À seulement 22 ans, Charles Leclerc est déjà l’un des pilotes les plus rapides que la Formule 1 ait connus depuis des décennies. Il a fait ses débuts en F1 en 2018 seulement, avant d’intégrer l’équipe Ferrari l’année suivante.
Comme beaucoup de pilotes de Formule 1 ultra-rapides, Leclerc est également un grand passionné de moto. Des pilotes passés et présents tels que Senna, Schumacher, Hamilton, Button ou Webber partageaient déjà cette passion — mais Leclerc fait partie d’un cercle encore plus restreint.
Aux côtés de Kimi Räikkönen — qui a cédé son baquet Ferrari au jeune Monégasque — il est un véritable amateur de motos custom. Nous le savons car Leclerc a récemment confié à Walid de Bad Winners la réalisation d’une Vitpilen 701 sur mesure.
« Tout a commencé par un simple message sur Instagram », raconte Walid. « Un message de Charles Leclerc sur le compte Bad Winners ! Au début, je pensais que c’était du spam. »
« Charles a écrit : Je vous suis depuis un moment et j’adore vos motos. Serait-il possible d’en construire une pour moi ? »
Walid n’était pas convaincu qu’il s’agissait bien du vrai Charles Leclerc. Il lui a envoyé son numéro, puis son téléphone a sonné. C’était bien Leclerc à l’autre bout du fil. Il lui a expliqué que sa moto préférée était « The Apex », une Yamaha FZS600 Fazer issue d’un projet précédent, et qu’il souhaitait s’en inspirer pour une préparation basée sur la Husqvarna Vitpilen 701. Le projet « Apex 2.0 » était lancé.

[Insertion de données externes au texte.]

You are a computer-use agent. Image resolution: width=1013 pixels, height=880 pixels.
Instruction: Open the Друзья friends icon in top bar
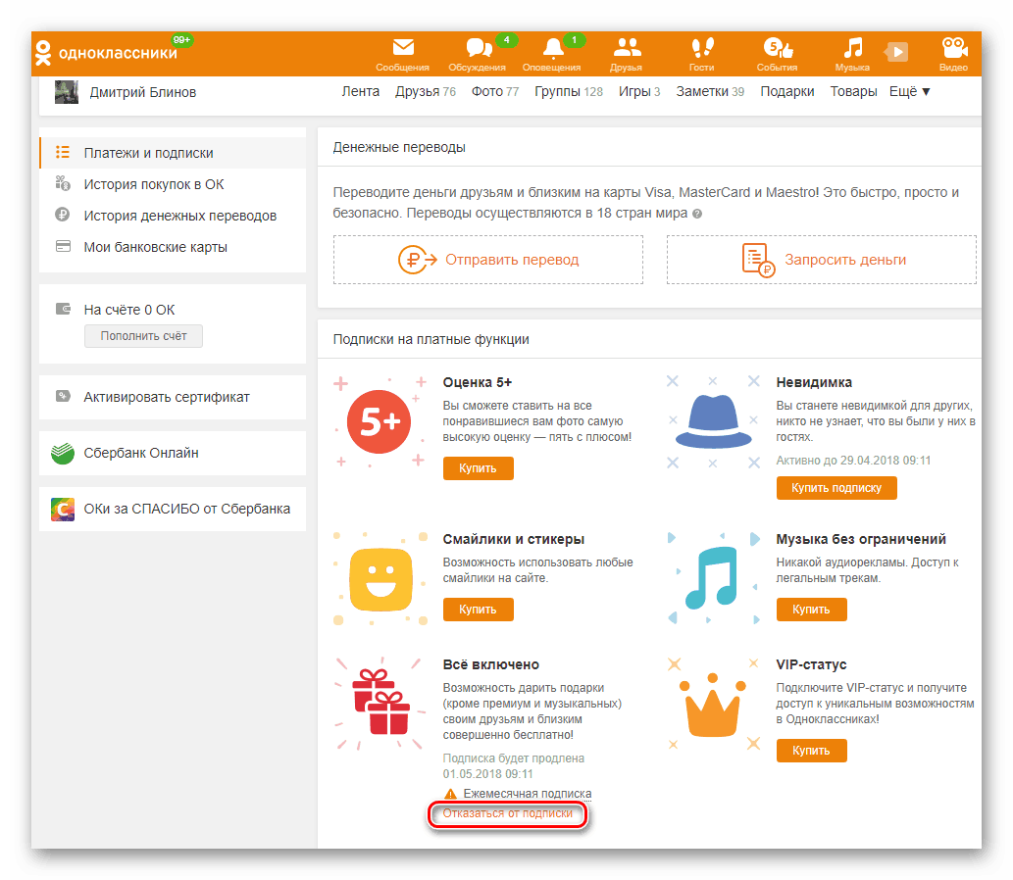tap(627, 49)
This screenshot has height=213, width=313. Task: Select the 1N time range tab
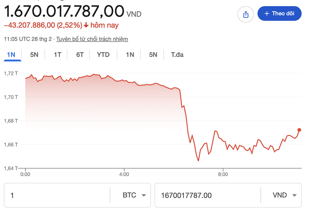pyautogui.click(x=12, y=54)
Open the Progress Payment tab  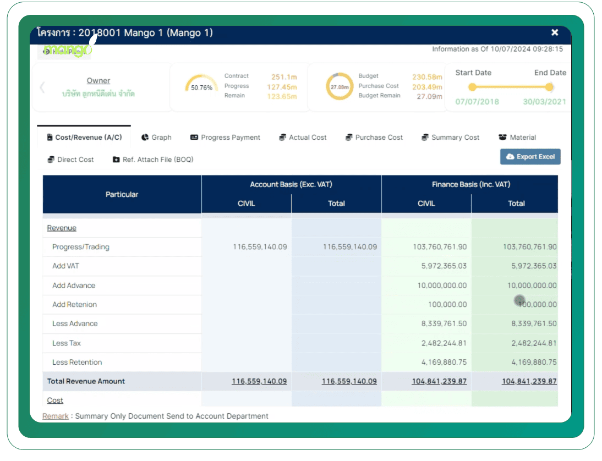point(230,138)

Après quelques jours de réflexion, Walid a commencé à travailler sur les lignes. Il a présenté un concept à Charles (ci-dessus), qui l’a immédiatement validé.
« Nous avons d’abord travaillé les formes en modélisation 3D, avant de lancer nos imprimantes 3D pour préparer les pièces maîtresses destinées à la fabrication des moules », explique Walid.
La nouvelle carrosserie est encore plus anguleuse et futuriste que les formes d’origine conçues par le studio de design Kiska pour Husqvarna, et rappelle le phare inversé de la KTM Duke 790 ; le reste est entièrement en carbone. Car, comme tout pilote le sait, le poids est l’ennemi.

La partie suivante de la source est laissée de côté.